Non avrebbe alcun senso raccontare la trama di questo lungo racconto di Stephen King: “Colorado Kid” va semplicemente letto e goduto.

Ci sono molti che trovano la seconda parte della produzione letteraria del Re triste e malinconica, soprattutto priva della suspense e dei brividi di cui invece è zeppa la prima.

Ma le persone cambiano (e non mi azzardo certo a dire “crescono”). E l’incidente nel quale King ha seriamente rischiato di morire nel giugno del 1999, oltre che fisici, probabilmente ha lasciato anche profondi segni interiori.

E siccome King è un grande scrittore anche per la totale onestà che usa per quanto riguarda tutto ciò che scrive, le storie tristi e malinconiche sono diventate forse le sue preferite.

Ma il Re è sempre il Re!

“Nulla più di un omicidio” di Jim Thompson

(1959/1994, Mondadori)

Fra i grandi maestri del noir americano (con la N maiuscola) Jim Thompson occupa un posto di riguardo, al pari di Raymond Chandler e James M. Cain. Pubblicato la prima volta nel 1949, questo romanzo ha una trama poi non così complicata: ci sono due donne e un uomo e, come accade quasi sempre, il triangolo non può durare a lungo…
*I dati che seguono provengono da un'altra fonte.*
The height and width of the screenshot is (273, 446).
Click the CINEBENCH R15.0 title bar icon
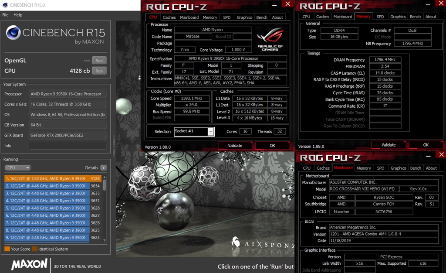[4, 5]
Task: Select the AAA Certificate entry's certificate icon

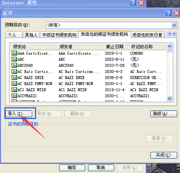Action: point(14,53)
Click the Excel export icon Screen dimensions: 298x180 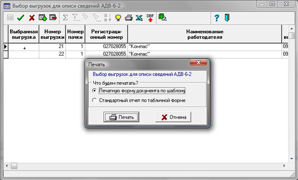[x=139, y=18]
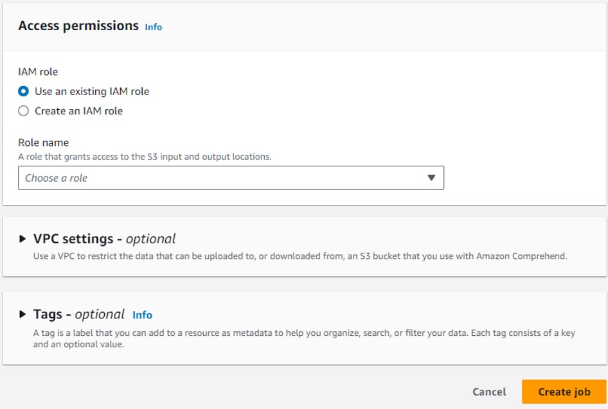This screenshot has height=409, width=608.
Task: Click the Role name helper description text
Action: pos(145,157)
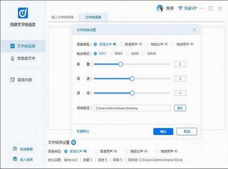Click the 语速 slider handle

132,79
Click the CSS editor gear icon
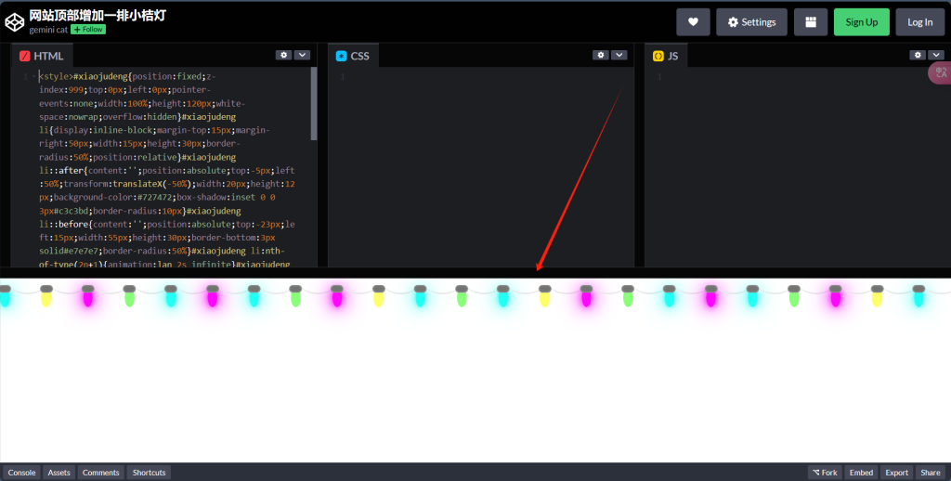 click(x=601, y=55)
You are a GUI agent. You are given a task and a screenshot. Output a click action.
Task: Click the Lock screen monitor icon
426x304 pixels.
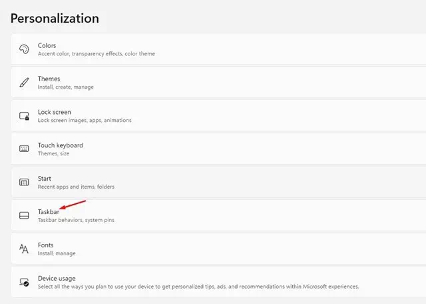(24, 116)
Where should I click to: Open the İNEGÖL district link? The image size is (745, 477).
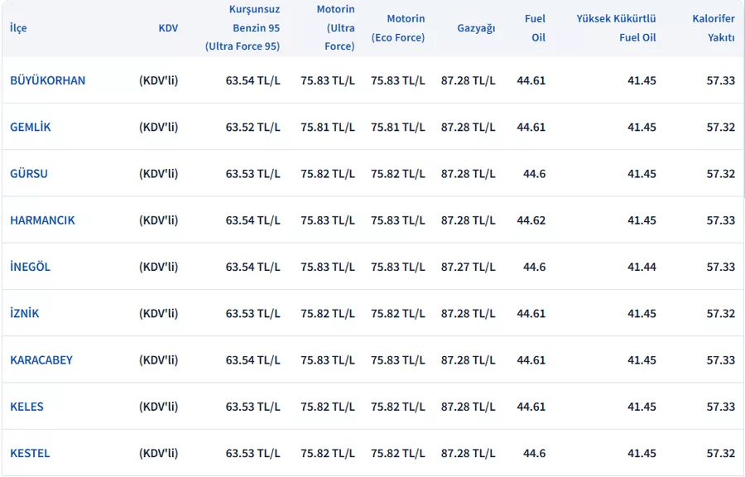[x=30, y=267]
Ma lo sviluppo del racconto e lo stile crudo e inesorabile di Thompson lo rendono davvero unico. Scommettiamo che la prima volta che lo leggi, quando arrivi all’ultima pagina, fai un salto sulla sedia?
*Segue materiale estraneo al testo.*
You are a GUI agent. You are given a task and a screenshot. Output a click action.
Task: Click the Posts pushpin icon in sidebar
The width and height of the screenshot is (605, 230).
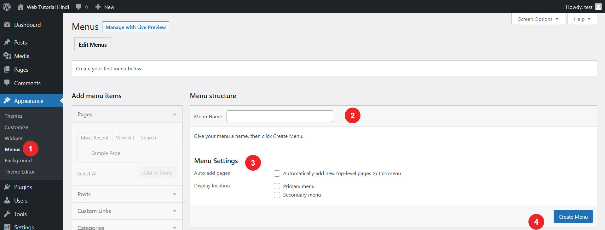click(x=7, y=42)
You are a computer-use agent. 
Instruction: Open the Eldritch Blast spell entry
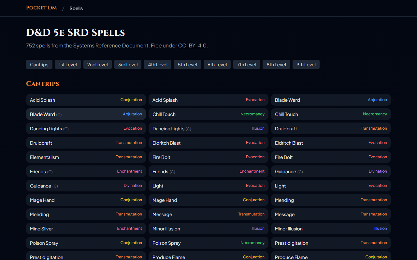pos(208,143)
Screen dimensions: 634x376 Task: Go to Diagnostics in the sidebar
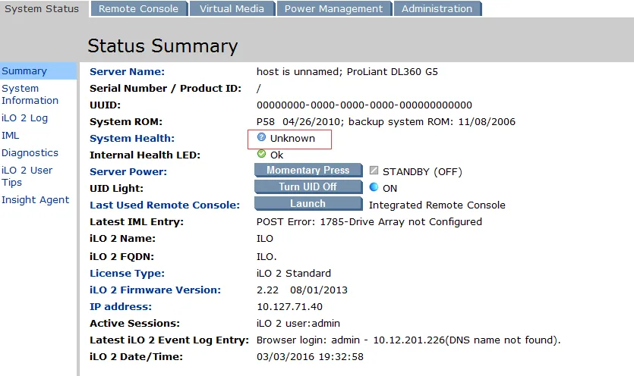[30, 153]
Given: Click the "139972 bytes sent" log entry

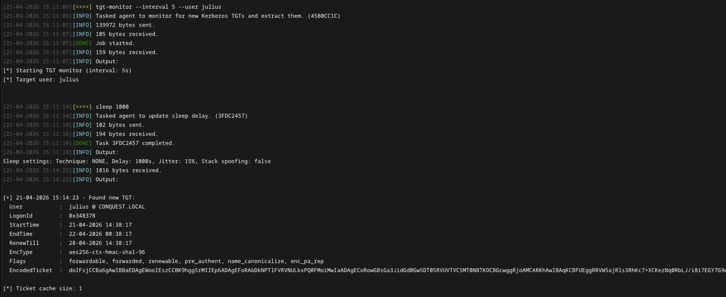Looking at the screenshot, I should [x=125, y=25].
Di Thompson, autore anche di “Getaway” e “Rischiose abitudini”, Stephen King ha detto: “Troppo spesso imitato ma mai eguagliato” …parola del Re.

Per chi non conosce bene Jim Thompson (1906-1977) è giusto ricordare che è stato l’autore di oltre trenta romanzi – fra cui “Colpo di spugna“, “Un uomo da niente” e “L’assassino che è in me” – che fra gli anni Quaranta e Cinquanta hanno segnato l’immaginario collettivo americano.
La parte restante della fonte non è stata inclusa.